I am sure that it will be agreed that there is the closest and most amicable co-operation between the Patent Office and the patent agents, whose task is particularly difficult when foreign applications are involved. I am sure, too, that the hon. Lady will agree that it is most important that those who come from abroad and wish to protect their inventions in this country should not be upset. A sudden increase of this kind causes great disturbance when it is introduced without prior consultation, especially when previous increases have been preceded by consultation.

I am anxious not to say anything to cause inconvenience to anyone, but this increase has created great upheaval. I am not engaged in the business of a patent agent but, through my professional work, I have close contacts and friendships with a number of them. No fewer than five or six telephoned me on the one day saying that this increase had come as a tremendous surprise. In one case, there were some important foreign applications to be made. For some reason, certain of these matters are dealt with in cash. The clerk who went to the Patent Office found that he had not enough money to pay the fee.

That may be regarded as a humorous matter, but it is not right, and I hope that the Government will ensure that there is consultation on future occasions. As I have said, the Patent Office and the patent agents work together in a harmonious and friendly way. Indeed, they could not do their work unless they did. It may be that the Board of Trade does not enjoy such close relationships. I hope that the hon. Lady will try to see that it does.

10.4 p.m.

The Parliamentary Secretary to the Board of Trade (Mrs. Gwyneth Dunwoody)

This has been an interesting debate because it is, after all, about a very important part of the work of the Board of Trade.

I find it difficult to accept some of the arguments which have been put forward from the benches opposite, and I think that it is wise for me to start by refuting allegations of maladministration and of refusal to understand the situation involved by increasing the patent fees.

If I may just give a little background information, the increases in patents, designs and trade mark fees made in March and April, 1969, were made with the original aim of generating enough income over the period 1969–72 inclusive to cover the costs of the fee-earning branches over that period. The estimates which led to those increases were based on 1967, the only actual figures then available, and envisaged salary increases in 1968 and 1969 of 7 per cent. in each year resulting from a pay settlement in 1968. This settlement was a complicated one, the effect of which varied from one staff establishment to another, according to the distribution of grades and the position of the individual members of those grades on the incremental scales, and of which part only had been negotiated at the time of the estimates. We were forced, there fore, to make assumptions about the remainder, which turned out to be an underestimate, and the full effect became apparent only in the course of 1969. It was realised—I will give the hon. Gentleman this point—at the time that the Orders were made in March and April, 1969, that there was this degree of underestimation, but it was decided to go ahead with those Orders on the basis that the original hope that the increases would last until 1972 would probably not be realised.

After the Orders had been made, further unforeseen increases incurred in costs.
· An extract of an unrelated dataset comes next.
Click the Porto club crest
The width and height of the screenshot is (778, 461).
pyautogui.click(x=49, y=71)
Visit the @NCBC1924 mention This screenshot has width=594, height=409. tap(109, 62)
The hon. Gentleman has made much of the fact that these should have been foreseen. However, wages and salaries were increased by 5 per cent. from 1st July, 1969, and this had a consequential effect on superannuation costs. Selective employment tax was increased by the Finance Act, 1969. Although the hon. Gentleman has said that one half of the Government did not know what the other half was doing, I think that he would be the first to complain if the Treasury had given prior notice only to one part of the Government of consequential tax changes. Employers' National Insurance and graduated pensions contributions were also increased with effect from November, 1969.

These increases are estimated to increase the current annual costs of the fee-earning branches by £201,000. It now became clear that the deficit for 1969 for the fee-earning branches would be about £200,000 and that the shortfall on the fees, as raised earlier in the year, was such that an immediate further increase was necessary to maintain the aim to cover costs over the period 1969–72. Since patents account for most of the Office costs, steps were taken to provide for a further increase in patents fees and the Patents (Amendment No. 2) Rules, 1969, were therefore made on 1st December. 1969.
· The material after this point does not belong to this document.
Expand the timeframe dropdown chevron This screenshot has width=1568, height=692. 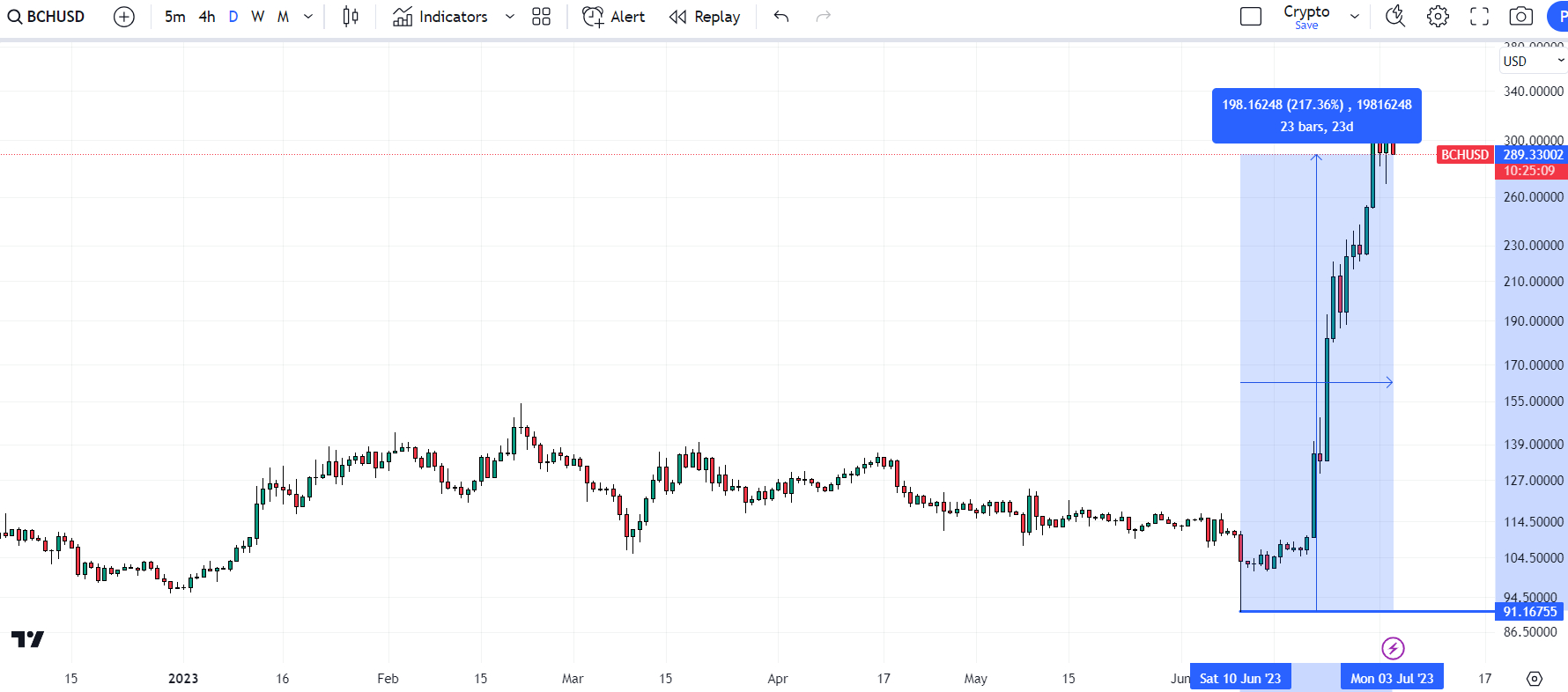308,17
It is still the intention to break even over the period 1969–72. It is estimated that this fees increase, which is limited by the fee ceilings of the Patents (Fees Amendment) Order, 1961, should ensure that costs are covered by income for 1970 probably with some margin to offset loss in 1969. Whether they will continue to be covered for a longer period remains to be seen, but the position will be kept under close review in 1970.
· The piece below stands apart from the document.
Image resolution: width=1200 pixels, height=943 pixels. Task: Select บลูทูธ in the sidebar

As regards considerations which should influence us when we next consider an increase of fees, I would only mention the following. First, there is obviously the need to make sure that there is a suitable contingency allowance, having regard to experiences in 1969; secondly, the continuing increase of patents work of the order of 5 per cent. per annum; and, thirdly, the recent welcome successes of the recruiting campaign for examiners—still 8 per cent. under strength—and the need to continue recruiting.

The hon. Gentleman said that S.E.T. was brought in to improve efficiency. This was certainly one of the side aims. The real aim of any Chancellor of the Exchequer who brings in a new tax is to raise money. I can assure the hon. Gentleman that the Patent Office, far from being over staffed, faces a constant problem of not having trained patent officials capable of doing this highly detailed, skilled and specialised work. One of the constant problems is the need to recruit more people in this sphere. I hope that the hon. Gentleman's remarks cannot be said to imply any suggestion that S.E.T. in itself could have contributed to a greater degree of efficiency of that kind. Far from getting rid of people, in this instance the Office is constantly looking for more skilled staff—

Mr. Ridley rose

Mr. Speaker

Order. Whether it could contribute to efficiency is a matter for argument. We are talking about raising certain fees. I hope that the Minister and the Opposition will speak about the Statutory Instrument itself.

Mrs. Dunwoody

I beg your pardon, Mr. Speaker.

I will go on to other points raised by the hon. Member for Cirencester and Tewkesbury (Mr. Ridley) and by the right hon. and learned Member for Chertsey (Sir L. Heald). First, on the lack of prior consultation, they said that interested organisations, such as the Chartered Institute of Patent Agents, were not, as they had been on previous occasions, consulted about the increases in fees before the Order was made. The amount of revenue needed left no room for choice as to which patents fees should be increased or by how much. All the main revenue-producing fees which remained below the maximum prescribed by Parliament had to be raised to the maxima. In these circumstances consultation does not become consultation, and although I accept that this may in many cases—

Mr. Ridley

It is dictation.

Mrs. Dunwoody

I will not accept that it is dictation, because the House has a right to expect the Patent Office to balance its books. There is no point in expecting this of them, if we are not prepared to say that when it faces an immediate crisis it will not have the right to raise its fees to the maxima prescribed by Parliament—

Mr. Ridley

Would the hon. Lady counsel a company in the private sector to increase its prices by 6 per cent. in June and by 12 per cent in December in the same year? Is that within the Government's prices and incomes policy?

Mrs. Dunwoody

The Government's prices and incomes policy takes into account the fact that companies will do everything they can to absorb costs. But the hon. Gentleman himself said that this is a highly skilled service which we provide for the community. It is therefore essential that it should be paid for at an economic rate without subsidy from the taxpayer. This is a point worth emphasising.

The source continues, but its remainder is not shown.